◆ PROBLEM: The required output is the lines below from the line containing "Given: Open the configuration settings gear" to the line containing "You are a computer-use", inclusive, retyped exactly. No other lines belong in it.

◆ EXERCISE MATERIALS:

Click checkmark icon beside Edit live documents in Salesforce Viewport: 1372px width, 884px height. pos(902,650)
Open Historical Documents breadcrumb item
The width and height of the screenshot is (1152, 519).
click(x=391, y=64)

--

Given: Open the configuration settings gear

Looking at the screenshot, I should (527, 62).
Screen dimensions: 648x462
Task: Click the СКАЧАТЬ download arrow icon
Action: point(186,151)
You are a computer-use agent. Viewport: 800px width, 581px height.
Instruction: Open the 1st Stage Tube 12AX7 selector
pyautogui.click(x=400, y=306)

◆ COMPLETED TASK:
Given: Open the configuration settings gear

Looking at the screenshot, I should (527, 62).
Screen dimensions: 648x462
Task: Click the СКАЧАТЬ download arrow icon
Action: point(186,151)
You are a computer-use agent. Viewport: 800px width, 581px height.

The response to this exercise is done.